Kutipan Teks:
———

Hubungan Patron Klien Sebagai Ciri Masyarakat Pesisir Puger
            Kuatnya  hubungan patron klien dalam masyarakat pesisir  terjadi karena aktivitas yang dilakukan oleh para nelayan yang berisiko dan dan ketidakpastian. Maka salah satu upaya untuk menjaga kelangsungan hidup dan untuk mempertahankan hidup. Seolah olah patron klien dianggap sebagai jaminan sosial  untuk para nelayan. Mengapa demikian karena realitasnya pada saat ini himpitan ekonomi di kalangan masyarakat pesisir yang memaksa mereka untuk melakukan segala cara untuk dapat mempertahankan hidup untuk menjaga kelangsungan hidupnya dan keluarganya, apalagi musim yang berlaku dalam kehidupan pesisir juga memaksa mereka harus tetap bisa mempertahankan hidup. Mungkin ketika musim ikan tiba para nelayan dapat dengan mudah memenuhi kebutuhan hidup mereka, Namun ketika musim paceklik tiba mereka akan sulit sekali untuk memenuhi kebutuhan hidup mereka. Bahkan seperti yang diungkapkan oleh salah satu nelayan puger ketika musim paceklik tiba:
"Kalau tidak melaut Nelayan memilih memperbaiki jaring dan mesin perahu dari pada harus mencari pekerjaan lain seperti jadi tukang becak dll, kecuali kalo memang punya usaha sampingan”[3].

———

Petunjuk Tugas: Ulangi seluruh teks tentang hubungan patron klien di masyarakat pesisir Puger tanpa mengubah satu kata pun. Data ini diambil dari sumber lain.

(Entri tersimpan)
———

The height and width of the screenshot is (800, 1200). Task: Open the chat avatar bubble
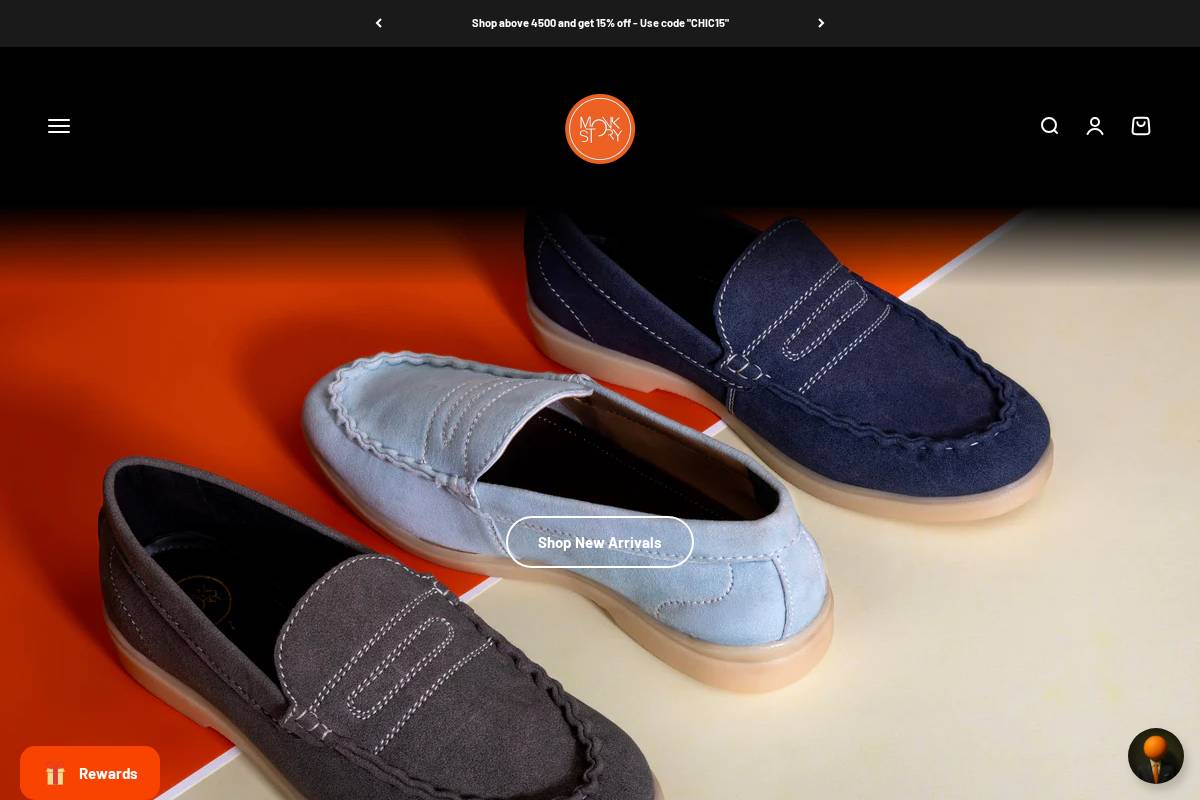1156,756
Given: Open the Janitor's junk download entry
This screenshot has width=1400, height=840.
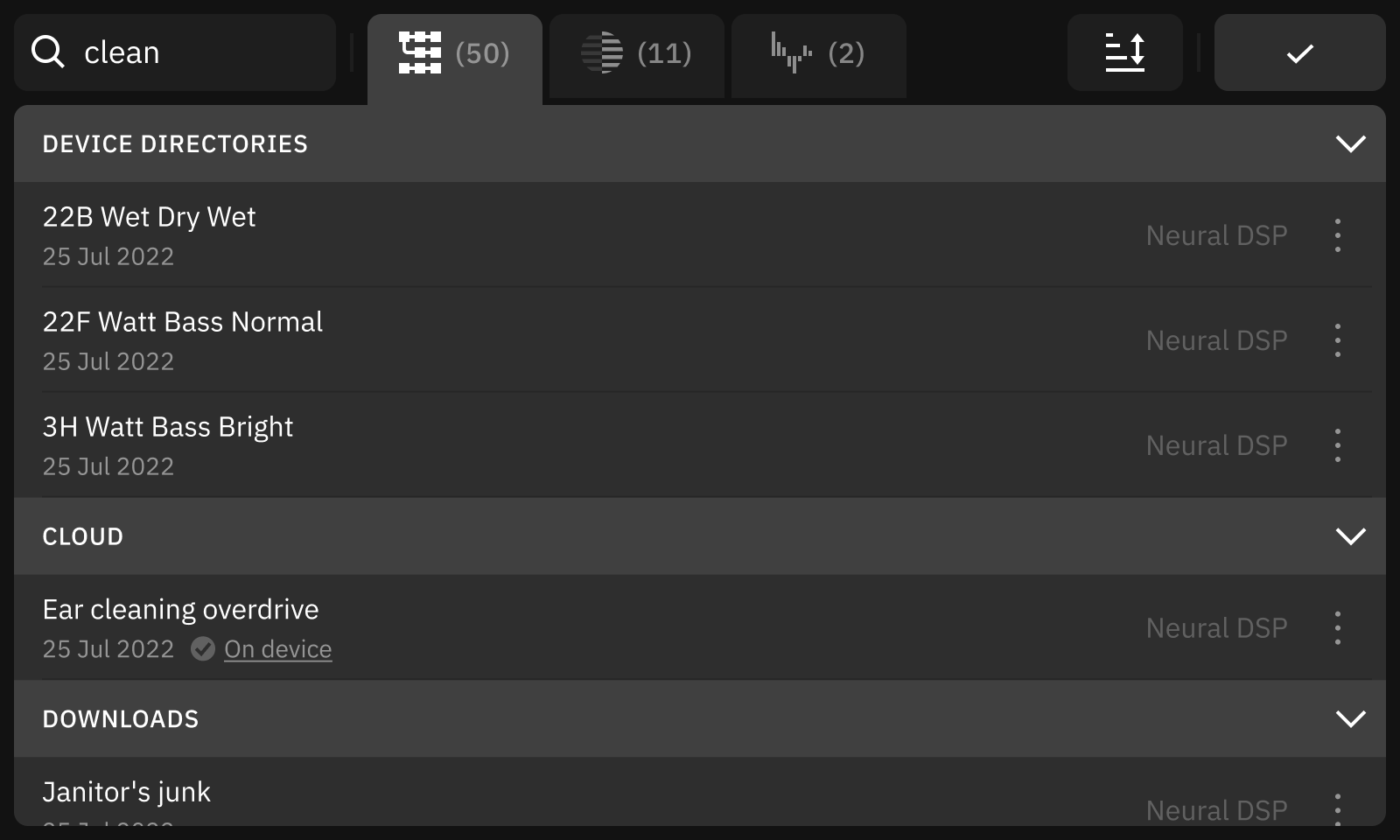Looking at the screenshot, I should click(x=525, y=792).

———

Hasil Latihan:
Hubungan Patron Klien Sebagai Ciri Masyarakat Pesisir Puger
            Kuatnya  hubungan patron klien dalam masyarakat pesisir  terjadi karena aktivitas yang dilakukan oleh para nelayan yang berisiko dan dan ketidakpastian. Maka salah satu upaya untuk menjaga kelangsungan hidup dan untuk mempertahankan hidup. Seolah olah patron klien dianggap sebagai jaminan sosial  untuk para nelayan. Mengapa demikian karena realitasnya pada saat ini himpitan ekonomi di kalangan masyarakat pesisir yang memaksa mereka untuk melakukan segala cara untuk dapat mempertahankan hidup untuk menjaga kelangsungan hidupnya dan keluarganya, apalagi musim yang berlaku dalam kehidupan pesisir juga memaksa mereka harus tetap bisa mempertahankan hidup. Mungkin ketika musim ikan tiba para nelayan dapat dengan mudah memenuhi kebutuhan hidup mereka, Namun ketika musim paceklik tiba mereka akan sulit sekali untuk memenuhi kebutuhan hidup mereka. Bahkan seperti yang diungkapkan oleh salah satu nelayan puger ketika musim paceklik tiba:
"Kalau tidak melaut Nelayan memilih memperbaiki jaring dan mesin perahu dari pada harus mencari pekerjaan lain seperti jadi tukang becak dll, kecuali kalo memang punya usaha sampingan”[3].